Köln – Seit 1412 Tagen ist Henriette Reker (62, parteilos) Oberbürgermeisterin der Stadt Köln, knapp vier Jahre. Sie ist die erste Frau in diesem Amt, die erste OB ohne Parteizugehörigkeit, ohne CDU- oder SPD-Parteibuch. 2015 haben CDU, Grüne, FDP, Freie Wähler und die Ratsgruppe Gut Reker unterstützt – ein neuer Zusammenschluss.
Alles deutet darauf hin, dass sie in dieser Woche eine erneute Kandidatur bei der OB- und Stadtratswahl im Herbst 2020 verkündet. Doch was heißt das für die Stadt, für die Parteien? Eine Analyse.
Wann macht Reker ihre Entscheidung öffentlich?

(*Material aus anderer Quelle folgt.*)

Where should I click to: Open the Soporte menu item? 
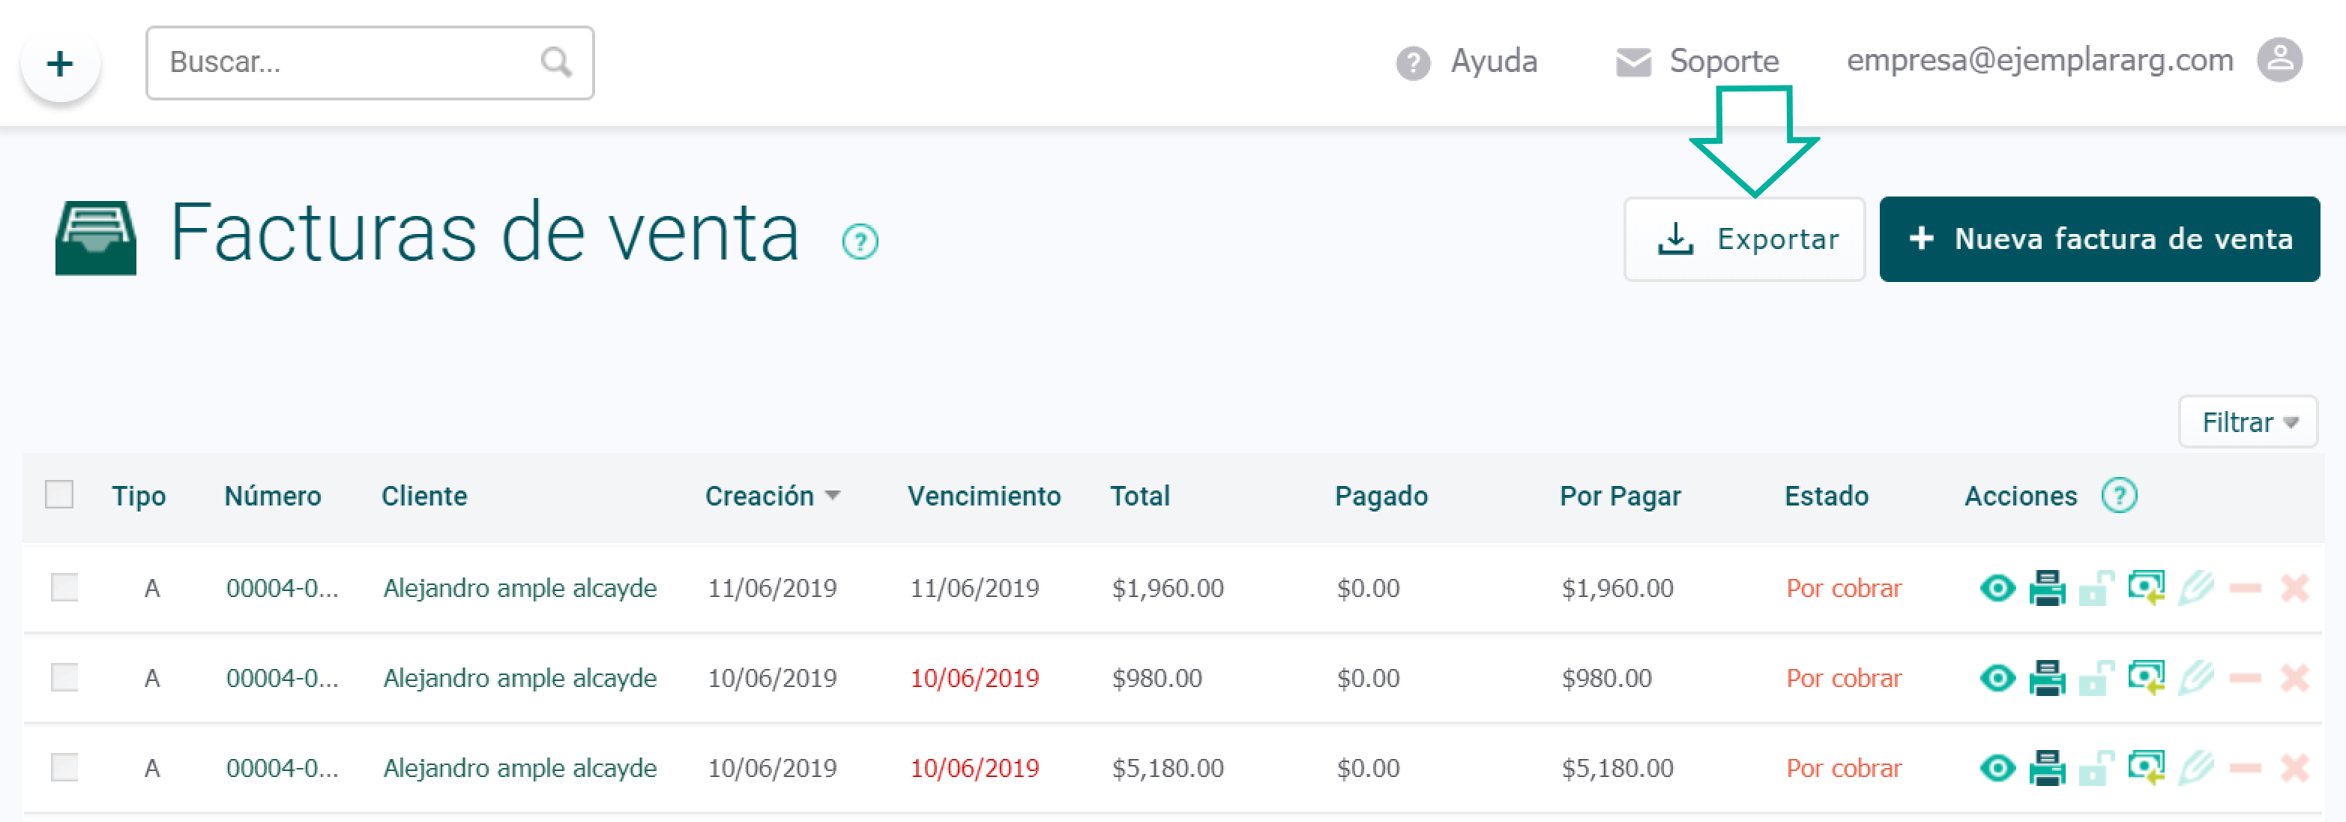[x=1697, y=61]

In dieser Woche, vermutlich am Donnerstag, damit rechnen fast alle Beteiligten. An diesem Tag nimmt die OB an der Sitzung des erweiterten CDU-Parteivorstandes teil und soll sich erklären. Danach wäre die Entscheidung nicht geheim zu halten, deshalb wird Reker wohl vorher Klarheit schaffen. Zumal CDU und Grüne am 21. September ihre Mitglieder abstimmen lassen wollen, ob sie die OB erneut unterstützen.
Traut Reker sich eine zweite Amtszeit zu?

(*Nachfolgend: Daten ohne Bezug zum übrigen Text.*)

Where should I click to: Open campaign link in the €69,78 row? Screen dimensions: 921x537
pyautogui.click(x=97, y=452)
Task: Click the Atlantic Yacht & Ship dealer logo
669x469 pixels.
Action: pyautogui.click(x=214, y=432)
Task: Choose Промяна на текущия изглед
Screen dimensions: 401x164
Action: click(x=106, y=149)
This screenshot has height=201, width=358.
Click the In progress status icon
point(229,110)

Es gab eine Zeit, in der die OB gebeutelt wirkte, zermahlen im Kampf zwischen Verwaltung und Politik, gehetzt vom Tempo der Stadt. Mittlerweile soll sie dem Vernehmen nach mehr auf sich achten, auch mal Auszeiten nehmen. Seit einigen Monaten wirkt sie angriffslustiger, frischer – angekommen im Wahlkampf-Modus.
Was passiert gerade hinter den Kulissen?
Seit Samstag wirbt Reker an der grünen Basis um Unterstützung. Bei Treffen mit je drei Stadtbezirken legt sie ihre Vorstellungen dar. Am Montag traf sie Grüne aus Nippes, Ehrenfeld und Chorweiler, Freitag folgen die rechtsrheinischen Bezirke. Viele in der Partei, darunter die Grüne Jugend, hatten sich nach dem Erfolg bei der Europawahl einen eigenen Kandidaten gewünscht. Im Juni votierten 40 Prozent auf der Mitgliederversammlung dafür, auch mit anderen Bewerbern zu reden – doch jetzt ist von einem „Heimspiel“ für Reker die Rede.

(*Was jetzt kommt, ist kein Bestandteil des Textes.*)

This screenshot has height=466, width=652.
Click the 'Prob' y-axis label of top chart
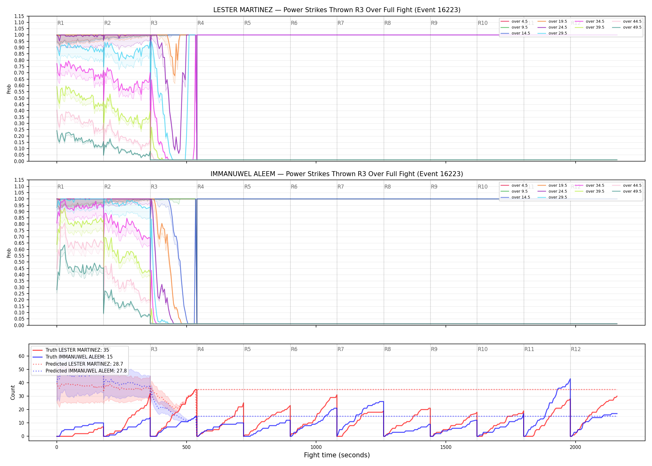pyautogui.click(x=9, y=89)
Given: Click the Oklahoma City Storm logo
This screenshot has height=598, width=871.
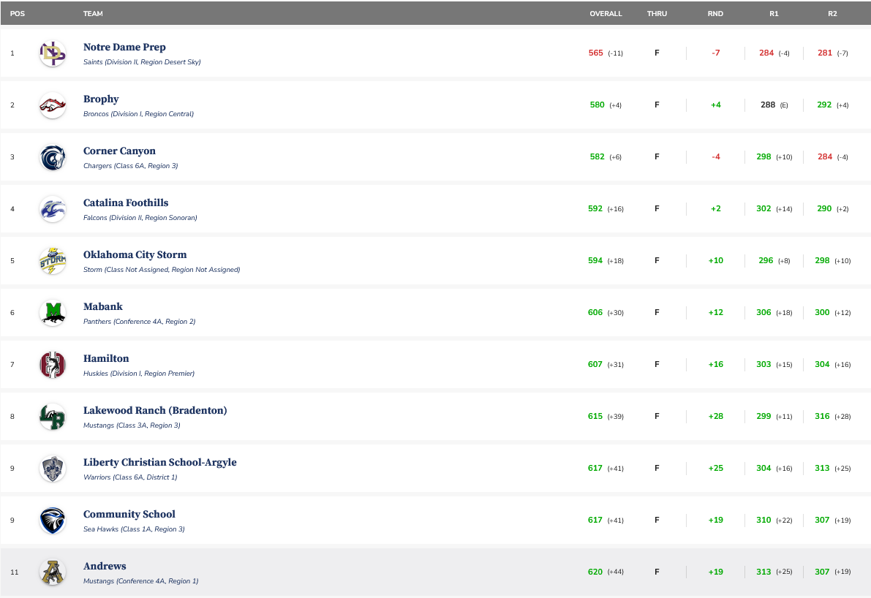Looking at the screenshot, I should pyautogui.click(x=53, y=261).
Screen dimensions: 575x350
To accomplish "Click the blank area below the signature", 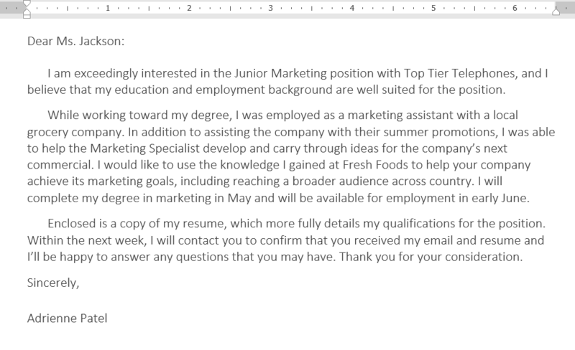I will point(288,339).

Wer unterstützt Reker im Jahr 2020 erneut?
Wenn Reker wieder antritt, ist die CDU an Bord, das hat Partei- und Fraktionschef Bernd Petelkau angekündigt. Er sagt: „Wir sind sehr zufrieden mit Frau Rekers Leistungsbilanz.“ Die Frage, ob er selbst zur Verfügung stünde, stelle sich aktuell nicht. Die CDU könne auf eine gute Bilanz zurückblicken. Bei den Grünen haben sich Partei- und Fraktionsvorstand bereits hinter sie gestellt, das erste Gespräch an der Basis lief auch klar pro Reker.
Was ist mit der FDP, den Freien Wählern und Gut?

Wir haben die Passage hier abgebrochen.